• _TASK INPUT_
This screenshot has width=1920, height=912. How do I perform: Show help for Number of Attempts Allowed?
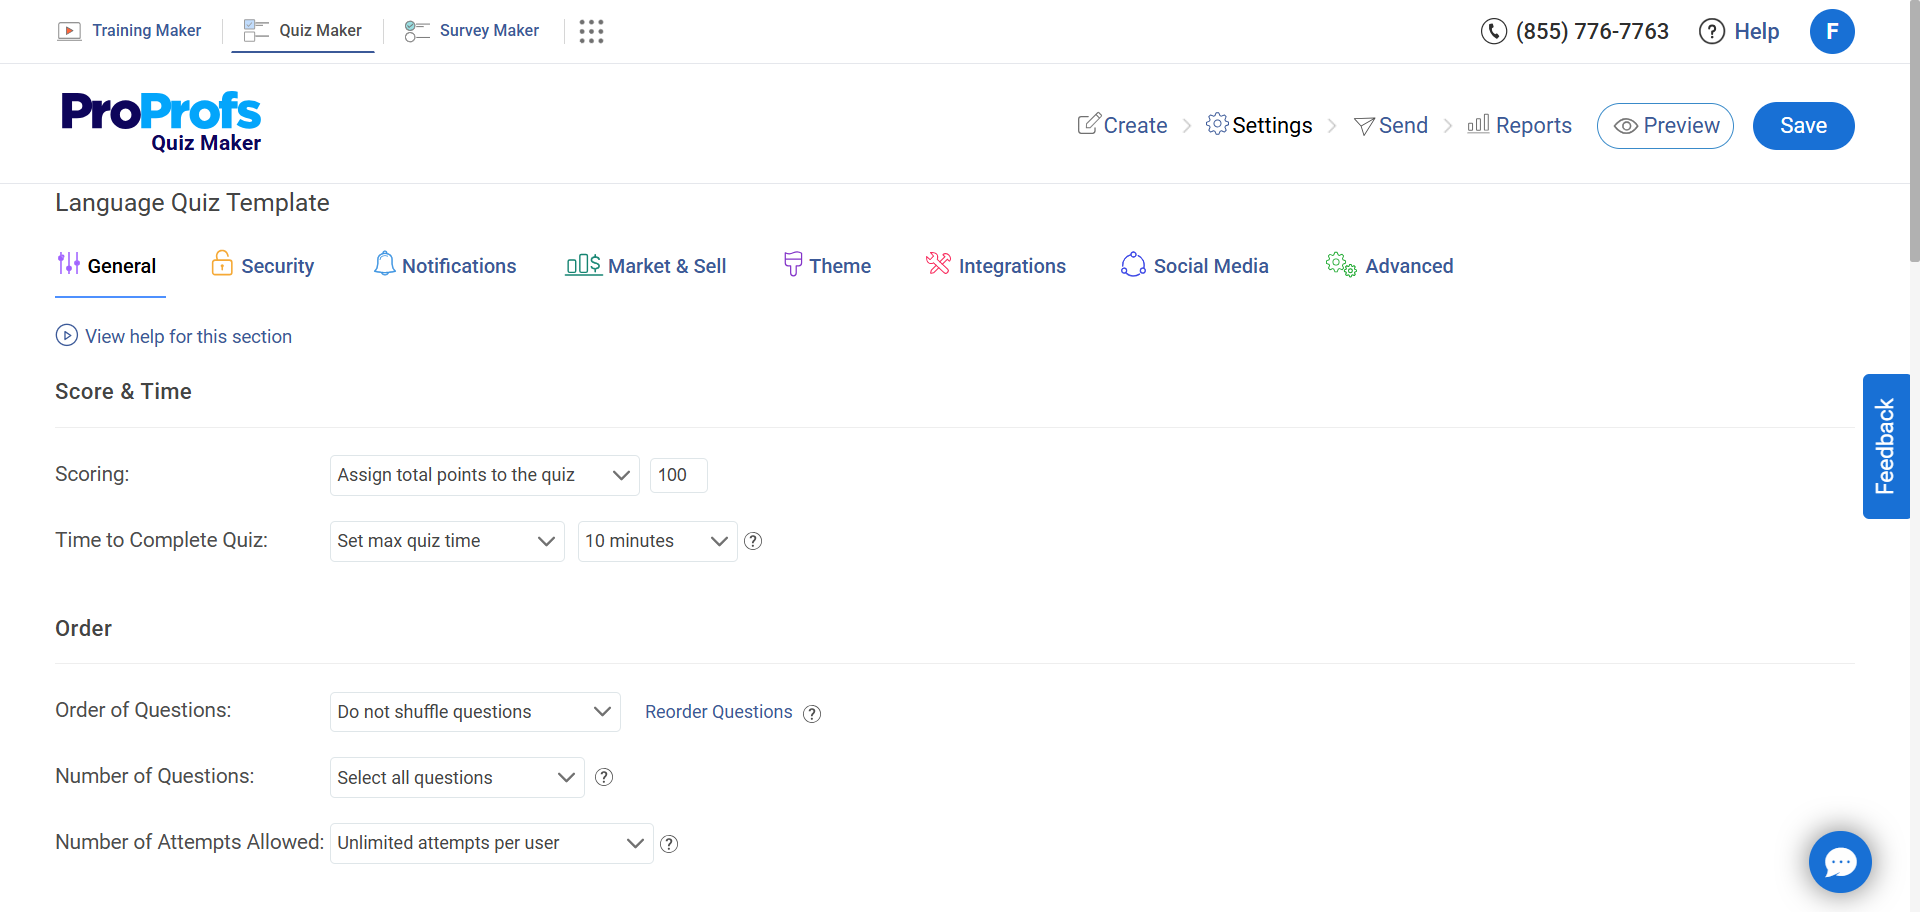pyautogui.click(x=669, y=844)
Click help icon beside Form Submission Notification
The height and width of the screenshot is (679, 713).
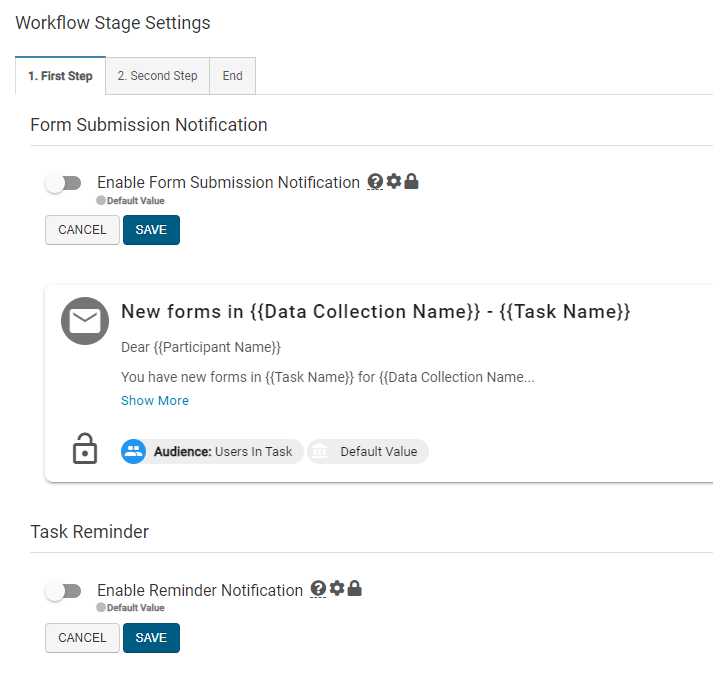(x=375, y=182)
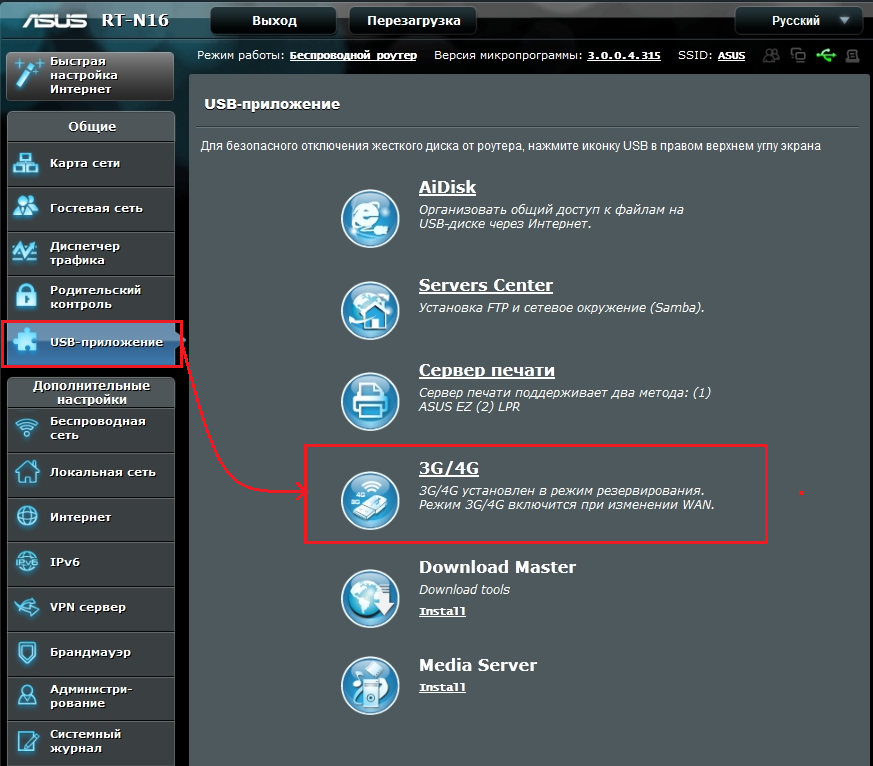The width and height of the screenshot is (873, 766).
Task: Click the Media Server icon
Action: coord(371,686)
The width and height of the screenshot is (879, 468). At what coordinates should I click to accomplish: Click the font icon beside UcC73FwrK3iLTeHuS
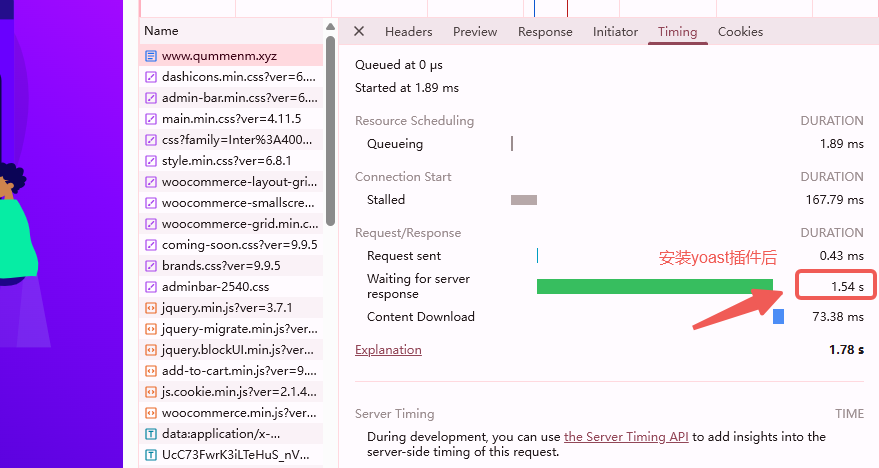pyautogui.click(x=151, y=455)
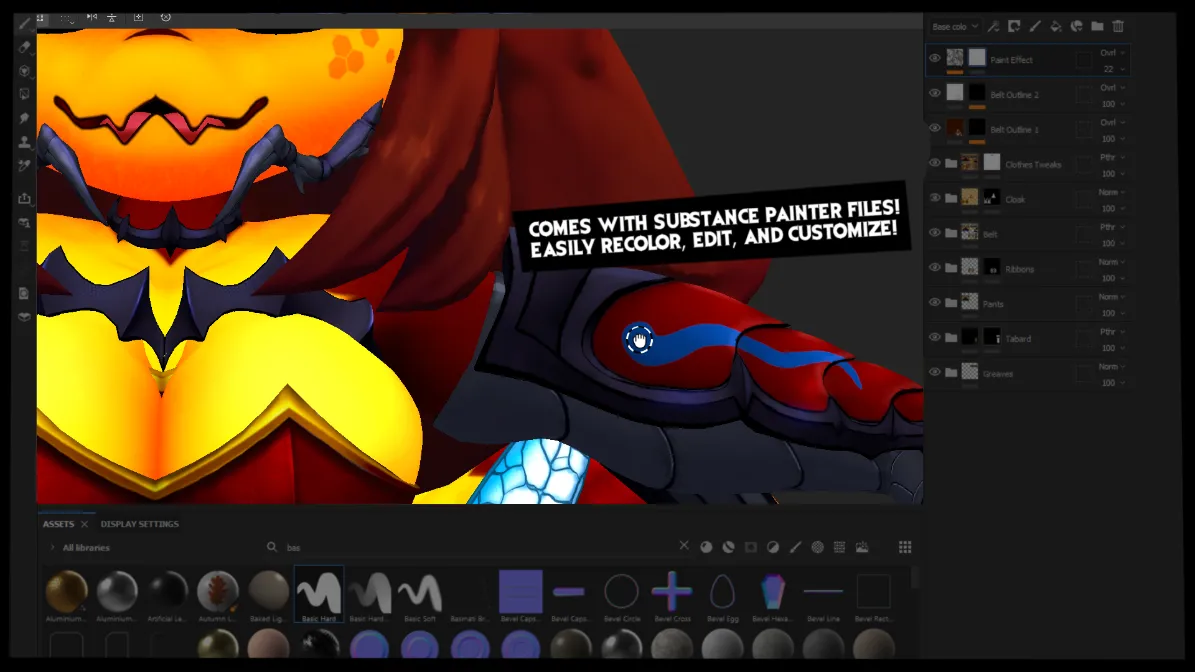The width and height of the screenshot is (1195, 672).
Task: Toggle symmetry icon in the top toolbar
Action: (x=92, y=17)
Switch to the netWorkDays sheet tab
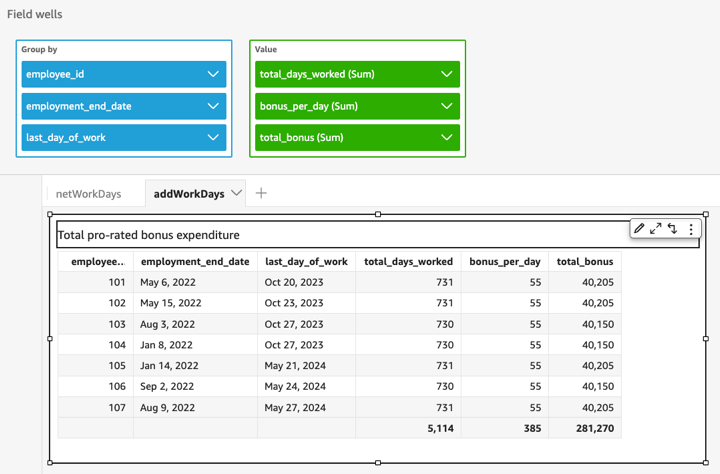The height and width of the screenshot is (474, 720). pyautogui.click(x=88, y=193)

• _TASK STATEMENT_
Except for the pictures, return every line of the material exactly.

• _YOUR RESPONSE_
This screenshot has width=1920, height=912. How do I perform: Show help for Number of Attempts Allowed?
pyautogui.click(x=669, y=844)
Click help icon beside Form Submission Notification
The height and width of the screenshot is (679, 713).
(x=375, y=182)
The width and height of the screenshot is (873, 766).
Task: Click the Media Server icon
Action: coord(371,686)
The width and height of the screenshot is (879, 468). At what coordinates should I click to accomplish: Click the font icon beside UcC73FwrK3iLTeHuS
pyautogui.click(x=151, y=455)
The width and height of the screenshot is (1195, 672).
Task: Toggle symmetry icon in the top toolbar
Action: (x=92, y=17)
Switch to the netWorkDays sheet tab
The height and width of the screenshot is (474, 720). pyautogui.click(x=88, y=193)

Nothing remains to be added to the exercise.